Signatures from Aspherical Kilonovae and Unconventional Tidal Disruption Events
- Darbha, Siva
- Advisor(s): Kasen, Daniel
Abstract
Compact objects can produce a variety of distinct observable signatures due to their extreme properties. In particular, mergers and encounters involving compact objects can produce electromagnetic (EM) transients that probe these systems and inform broader astrophysical questions. This dissertation focuses on two categories of fast and bright electromagnetic transient: kilonovae (kNe) produced by black hole - neutron star (BH-NS) and neutron star - neutron star (NS-NS) mergers, and tidal disruption events (TDEs) produced when a star is tidally disrupted by a supermassive black hole (SMBH). The introductory chapter contains a brief summary of the basic physics of these transients. We then present Monte Carlo radiative transfer (MCRT) simulations that calculate the EM emission from aspherical kilonovae.

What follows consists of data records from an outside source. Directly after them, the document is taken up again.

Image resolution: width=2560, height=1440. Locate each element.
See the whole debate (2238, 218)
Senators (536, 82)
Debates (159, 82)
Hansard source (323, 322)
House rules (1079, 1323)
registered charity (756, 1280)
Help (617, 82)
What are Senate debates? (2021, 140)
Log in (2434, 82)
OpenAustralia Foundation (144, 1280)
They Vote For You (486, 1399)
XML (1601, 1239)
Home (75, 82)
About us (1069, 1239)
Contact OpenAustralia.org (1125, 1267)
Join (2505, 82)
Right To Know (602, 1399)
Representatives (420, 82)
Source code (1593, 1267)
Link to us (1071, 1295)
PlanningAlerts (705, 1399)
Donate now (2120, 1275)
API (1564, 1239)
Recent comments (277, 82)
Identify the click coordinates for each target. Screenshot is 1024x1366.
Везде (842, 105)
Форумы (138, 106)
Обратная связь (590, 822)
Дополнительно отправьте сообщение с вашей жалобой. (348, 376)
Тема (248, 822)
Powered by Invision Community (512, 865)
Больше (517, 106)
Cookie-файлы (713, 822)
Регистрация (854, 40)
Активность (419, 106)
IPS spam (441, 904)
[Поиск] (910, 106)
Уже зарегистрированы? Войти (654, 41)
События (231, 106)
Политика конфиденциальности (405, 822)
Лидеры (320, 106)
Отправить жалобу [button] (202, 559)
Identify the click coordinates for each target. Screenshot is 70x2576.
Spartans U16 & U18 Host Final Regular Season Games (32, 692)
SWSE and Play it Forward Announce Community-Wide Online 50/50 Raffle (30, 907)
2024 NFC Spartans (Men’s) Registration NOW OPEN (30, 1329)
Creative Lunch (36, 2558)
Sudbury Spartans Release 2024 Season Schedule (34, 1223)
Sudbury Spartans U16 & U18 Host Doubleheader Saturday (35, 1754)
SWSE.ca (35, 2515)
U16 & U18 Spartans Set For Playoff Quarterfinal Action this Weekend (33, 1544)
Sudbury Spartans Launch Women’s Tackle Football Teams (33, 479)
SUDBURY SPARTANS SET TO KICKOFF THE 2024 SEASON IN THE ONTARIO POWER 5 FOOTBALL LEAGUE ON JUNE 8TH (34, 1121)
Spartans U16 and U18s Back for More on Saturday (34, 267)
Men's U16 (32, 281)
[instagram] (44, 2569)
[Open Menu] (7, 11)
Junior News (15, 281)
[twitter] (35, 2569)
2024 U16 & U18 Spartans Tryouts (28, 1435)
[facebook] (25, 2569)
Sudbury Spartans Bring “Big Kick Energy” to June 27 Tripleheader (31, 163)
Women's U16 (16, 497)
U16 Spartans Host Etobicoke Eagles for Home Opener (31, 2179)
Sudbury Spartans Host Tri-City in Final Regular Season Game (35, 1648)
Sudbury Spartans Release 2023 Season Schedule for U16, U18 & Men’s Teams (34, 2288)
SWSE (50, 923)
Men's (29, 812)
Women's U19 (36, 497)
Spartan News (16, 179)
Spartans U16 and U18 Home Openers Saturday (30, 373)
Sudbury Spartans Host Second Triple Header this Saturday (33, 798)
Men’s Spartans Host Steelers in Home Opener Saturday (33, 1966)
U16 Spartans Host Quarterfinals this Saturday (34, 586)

Multidimensional kilonova models can aid efforts to detect and characterize these events. The second chapter presents two axisymmetric geometric models of aspherical ejecta: an ellipsoid and a torus. These generic models capture the simplest global deviations from sphericity. The third chapter examines the kilonova signatures from the tidal dynamical ejecta of a BH-NS merger. We study the hydrodynamic evolution of the ejecta and calculate the bolometric and broadband light curves. In the fourth chapter we take an interlude and consider a potential EM signature from a different category of compact object transient: the accretion-induced collapse (AIC) of white dwarfs. The MCRT calculation in this work is based on a now-outdated ejecta model, but provides a benchmark for other potential AIC signals. We close by studying the signatures from some atypical TDEs, which might exhibit extreme properties that uniquely probe SMBHs. The fifth chapter examines the new regime of ultra-deep TDEs, in which a star is disrupted on a highly penetrating encounter with a low-mass SMBH and the disrupted debris strongly self-intersects at first pericenter passage. We determine the encounter properties, then predict a novel observable and estimate the detection rate. In the sixth chapter we present a parameter study of the statistics and signatures of TDEs from binary SMBHs.